Excelで計算をする際に利用する乱数生成方法のまとめ。一様乱数を起点として、様々な分布に従う乱数を生成する方法をまとめます(正規分布、指数分布、ポアソン分布、ベータ分布)。乱数の生成には逆関数法を使用しています(詳細はこちら)。乱数は通常、モンテカルロシミュレーションなどに使用する目的で生成することが多いと思うので、ワークシート上で乱数を生成してもあまり意味はないかもしれませんが、WorksheetFunctionを使用してVBAからも呼ぶことは可能です。
正規分布(正規乱数)
正規分布の累積分布関数の逆関数は「NORM.S.INV」という名前の関数です。以下のような関数の組み合わせで正規分布に従う乱数を得ることができます。
正規乱数
= NORM.S.INV(Rand())
乱数の生成結果
指数分布に従う乱数
指数分布の逆関数は直接的には用意されていませんが、ガンマ分布の逆関数がエクセルには備わっています。詳細な説明は省きますが、指数分布はガンマ分布のパラメータが特殊なときの一例になっているので、ガンマ分布に適切なパラメータを与えてやれば指数分布を表現することが可能です。

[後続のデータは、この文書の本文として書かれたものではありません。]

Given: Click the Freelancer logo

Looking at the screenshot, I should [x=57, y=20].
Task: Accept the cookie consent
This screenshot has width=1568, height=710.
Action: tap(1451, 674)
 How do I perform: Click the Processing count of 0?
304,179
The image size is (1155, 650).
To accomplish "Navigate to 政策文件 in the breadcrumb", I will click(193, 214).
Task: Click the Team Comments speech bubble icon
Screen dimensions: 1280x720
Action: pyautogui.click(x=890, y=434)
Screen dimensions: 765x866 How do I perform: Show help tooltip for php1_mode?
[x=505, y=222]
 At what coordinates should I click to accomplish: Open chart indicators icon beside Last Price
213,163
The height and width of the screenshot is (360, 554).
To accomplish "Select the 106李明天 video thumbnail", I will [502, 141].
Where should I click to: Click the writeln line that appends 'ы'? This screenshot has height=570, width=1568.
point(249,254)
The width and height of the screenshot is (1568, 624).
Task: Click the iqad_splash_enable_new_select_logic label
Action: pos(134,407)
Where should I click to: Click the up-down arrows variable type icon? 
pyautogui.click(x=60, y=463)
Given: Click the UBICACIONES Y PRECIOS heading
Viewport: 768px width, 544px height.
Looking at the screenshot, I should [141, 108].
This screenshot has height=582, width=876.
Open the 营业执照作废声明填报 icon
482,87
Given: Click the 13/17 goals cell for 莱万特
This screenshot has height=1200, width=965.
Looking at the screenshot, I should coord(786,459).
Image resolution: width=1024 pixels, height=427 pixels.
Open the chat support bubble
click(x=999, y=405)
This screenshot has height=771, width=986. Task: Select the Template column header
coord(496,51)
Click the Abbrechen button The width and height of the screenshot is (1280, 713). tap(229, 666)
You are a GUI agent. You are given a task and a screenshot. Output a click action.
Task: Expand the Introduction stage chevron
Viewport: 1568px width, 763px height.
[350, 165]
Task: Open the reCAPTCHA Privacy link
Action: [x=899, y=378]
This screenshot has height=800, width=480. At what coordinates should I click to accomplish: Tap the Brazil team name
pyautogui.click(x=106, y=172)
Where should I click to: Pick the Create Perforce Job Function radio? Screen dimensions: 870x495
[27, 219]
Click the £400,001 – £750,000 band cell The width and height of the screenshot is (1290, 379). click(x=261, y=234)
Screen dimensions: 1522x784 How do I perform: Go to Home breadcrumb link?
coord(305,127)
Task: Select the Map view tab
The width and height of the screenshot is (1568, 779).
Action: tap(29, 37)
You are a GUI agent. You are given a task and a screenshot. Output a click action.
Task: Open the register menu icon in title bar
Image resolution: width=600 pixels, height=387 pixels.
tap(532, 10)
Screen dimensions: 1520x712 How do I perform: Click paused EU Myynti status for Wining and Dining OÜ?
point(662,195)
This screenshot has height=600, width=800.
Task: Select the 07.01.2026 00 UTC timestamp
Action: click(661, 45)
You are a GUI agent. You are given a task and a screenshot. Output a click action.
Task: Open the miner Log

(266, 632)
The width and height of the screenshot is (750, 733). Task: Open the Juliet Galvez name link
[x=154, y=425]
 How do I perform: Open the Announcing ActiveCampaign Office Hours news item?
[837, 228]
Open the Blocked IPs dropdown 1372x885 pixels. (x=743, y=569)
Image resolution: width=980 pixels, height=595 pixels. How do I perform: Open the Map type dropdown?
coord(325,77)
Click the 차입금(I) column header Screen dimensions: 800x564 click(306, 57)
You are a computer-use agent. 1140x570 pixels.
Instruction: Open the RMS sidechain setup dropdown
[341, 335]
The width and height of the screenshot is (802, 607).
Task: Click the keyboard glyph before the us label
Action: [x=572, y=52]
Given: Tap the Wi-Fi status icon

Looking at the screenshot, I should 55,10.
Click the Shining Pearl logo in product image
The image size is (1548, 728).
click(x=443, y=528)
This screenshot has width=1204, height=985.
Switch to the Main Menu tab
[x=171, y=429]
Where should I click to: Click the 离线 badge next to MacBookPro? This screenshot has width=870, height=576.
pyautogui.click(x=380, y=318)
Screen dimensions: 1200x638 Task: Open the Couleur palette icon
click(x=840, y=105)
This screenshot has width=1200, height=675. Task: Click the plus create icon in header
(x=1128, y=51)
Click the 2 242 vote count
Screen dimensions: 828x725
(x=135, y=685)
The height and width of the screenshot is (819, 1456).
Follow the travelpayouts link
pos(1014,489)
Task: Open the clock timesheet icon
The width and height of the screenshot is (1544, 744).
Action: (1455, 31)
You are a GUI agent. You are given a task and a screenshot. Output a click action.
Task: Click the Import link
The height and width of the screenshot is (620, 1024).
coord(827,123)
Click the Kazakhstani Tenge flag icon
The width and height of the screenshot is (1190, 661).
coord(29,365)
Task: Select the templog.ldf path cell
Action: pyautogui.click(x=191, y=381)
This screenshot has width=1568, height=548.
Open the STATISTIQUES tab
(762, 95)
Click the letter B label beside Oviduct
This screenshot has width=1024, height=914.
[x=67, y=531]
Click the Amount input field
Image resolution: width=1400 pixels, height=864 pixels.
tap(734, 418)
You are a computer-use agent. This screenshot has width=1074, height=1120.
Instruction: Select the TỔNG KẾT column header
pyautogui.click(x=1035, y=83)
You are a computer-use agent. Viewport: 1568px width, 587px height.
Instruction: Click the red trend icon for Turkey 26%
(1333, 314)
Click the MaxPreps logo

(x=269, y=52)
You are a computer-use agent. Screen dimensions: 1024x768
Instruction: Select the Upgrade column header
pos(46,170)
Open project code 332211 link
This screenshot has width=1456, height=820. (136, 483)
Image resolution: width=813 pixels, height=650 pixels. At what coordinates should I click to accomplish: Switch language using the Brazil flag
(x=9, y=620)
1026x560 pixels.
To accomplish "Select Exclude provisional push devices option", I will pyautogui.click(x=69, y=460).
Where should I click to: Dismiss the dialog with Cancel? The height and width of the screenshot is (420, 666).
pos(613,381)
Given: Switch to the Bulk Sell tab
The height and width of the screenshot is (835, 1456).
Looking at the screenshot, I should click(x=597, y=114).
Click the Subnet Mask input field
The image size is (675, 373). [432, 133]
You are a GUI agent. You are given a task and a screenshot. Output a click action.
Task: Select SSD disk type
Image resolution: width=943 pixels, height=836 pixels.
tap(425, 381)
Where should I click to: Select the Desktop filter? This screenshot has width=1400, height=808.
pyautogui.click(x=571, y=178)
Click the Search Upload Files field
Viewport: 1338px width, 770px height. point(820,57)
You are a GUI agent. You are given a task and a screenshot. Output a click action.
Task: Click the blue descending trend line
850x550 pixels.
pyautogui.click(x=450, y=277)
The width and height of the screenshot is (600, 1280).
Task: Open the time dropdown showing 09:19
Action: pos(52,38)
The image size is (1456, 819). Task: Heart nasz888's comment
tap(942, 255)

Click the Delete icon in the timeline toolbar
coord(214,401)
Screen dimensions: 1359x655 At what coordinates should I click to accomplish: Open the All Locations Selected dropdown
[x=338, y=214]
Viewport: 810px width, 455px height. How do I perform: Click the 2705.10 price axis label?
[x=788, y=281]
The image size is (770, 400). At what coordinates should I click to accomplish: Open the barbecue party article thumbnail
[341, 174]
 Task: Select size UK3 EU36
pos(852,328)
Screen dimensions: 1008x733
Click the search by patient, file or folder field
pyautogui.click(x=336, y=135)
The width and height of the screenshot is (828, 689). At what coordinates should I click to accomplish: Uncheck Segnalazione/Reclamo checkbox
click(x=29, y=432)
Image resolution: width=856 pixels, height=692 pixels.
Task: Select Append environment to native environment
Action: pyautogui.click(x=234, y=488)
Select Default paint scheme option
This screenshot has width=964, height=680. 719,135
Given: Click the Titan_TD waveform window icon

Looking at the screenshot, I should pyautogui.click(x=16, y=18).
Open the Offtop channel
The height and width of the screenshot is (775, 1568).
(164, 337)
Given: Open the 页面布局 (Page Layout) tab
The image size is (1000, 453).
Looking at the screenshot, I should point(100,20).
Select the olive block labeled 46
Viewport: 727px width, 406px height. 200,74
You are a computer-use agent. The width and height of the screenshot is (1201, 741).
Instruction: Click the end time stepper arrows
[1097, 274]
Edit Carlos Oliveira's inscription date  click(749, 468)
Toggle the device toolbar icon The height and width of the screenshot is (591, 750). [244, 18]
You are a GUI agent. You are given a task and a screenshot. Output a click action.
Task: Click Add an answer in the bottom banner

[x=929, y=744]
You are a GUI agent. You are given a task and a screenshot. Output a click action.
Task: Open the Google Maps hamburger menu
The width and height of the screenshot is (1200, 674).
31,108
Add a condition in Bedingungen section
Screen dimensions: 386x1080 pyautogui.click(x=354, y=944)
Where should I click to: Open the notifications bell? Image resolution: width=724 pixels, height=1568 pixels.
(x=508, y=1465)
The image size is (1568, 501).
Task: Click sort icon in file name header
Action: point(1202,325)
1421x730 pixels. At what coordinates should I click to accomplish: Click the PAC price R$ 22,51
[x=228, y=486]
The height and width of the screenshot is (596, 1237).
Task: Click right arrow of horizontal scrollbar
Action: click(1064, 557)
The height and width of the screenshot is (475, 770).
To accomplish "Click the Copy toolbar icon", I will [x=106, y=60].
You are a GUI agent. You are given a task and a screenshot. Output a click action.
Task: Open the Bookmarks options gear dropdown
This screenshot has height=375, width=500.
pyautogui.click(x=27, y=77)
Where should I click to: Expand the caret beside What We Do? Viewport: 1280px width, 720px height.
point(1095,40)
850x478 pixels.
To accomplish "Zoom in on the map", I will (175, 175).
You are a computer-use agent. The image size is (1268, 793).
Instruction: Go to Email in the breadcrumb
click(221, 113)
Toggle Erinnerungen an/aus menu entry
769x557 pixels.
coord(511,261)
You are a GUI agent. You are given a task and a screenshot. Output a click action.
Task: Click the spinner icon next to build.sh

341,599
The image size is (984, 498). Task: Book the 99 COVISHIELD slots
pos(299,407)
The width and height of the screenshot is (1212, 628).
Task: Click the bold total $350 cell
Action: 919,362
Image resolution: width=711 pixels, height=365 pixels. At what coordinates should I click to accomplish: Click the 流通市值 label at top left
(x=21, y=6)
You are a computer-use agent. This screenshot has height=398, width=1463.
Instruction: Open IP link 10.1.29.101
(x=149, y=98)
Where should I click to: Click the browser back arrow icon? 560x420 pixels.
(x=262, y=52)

ガンマ分布の逆関数は「GAMMA.INV([確率], [α], [β])」で得られます。「α = 1」の時が指数分布になります。
指数分布に従う乱数
= GAMMA.INV(rand(), 1, [β])
乱数の生成結果(β=2)
ポアソン分布
ランダムに発生する事象を表す確率分布であるポアソン分布の累積分布関数の逆関数もエクセルで用意されていますが、少し確率分布に関する知識が必要になります。エクセルにはガンマ分布と呼ばれる確率分布の逆関数が用意されているのですが、ポアソン分布はガンマ分布の特殊例なので、このガンマ分布の逆関数を利用してポアソン分布の逆関数を求めます。
ポアソン分布はガンマ分布と違って整数値しかとらないので、近似的に値を整数値に丸めるようにしています。
ポアソン分布に従う乱数
= Round(GAMMA.INV(rand(), [α], 1), 0)
乱数の生成結果(α = 4)
ベータ分布に従う乱数
ベイズ統計などで使われるベータ分布の逆関数はエクセルで用意されています。逆関数は「BETA.INV([確率] , [α], [β])」 で与えられます。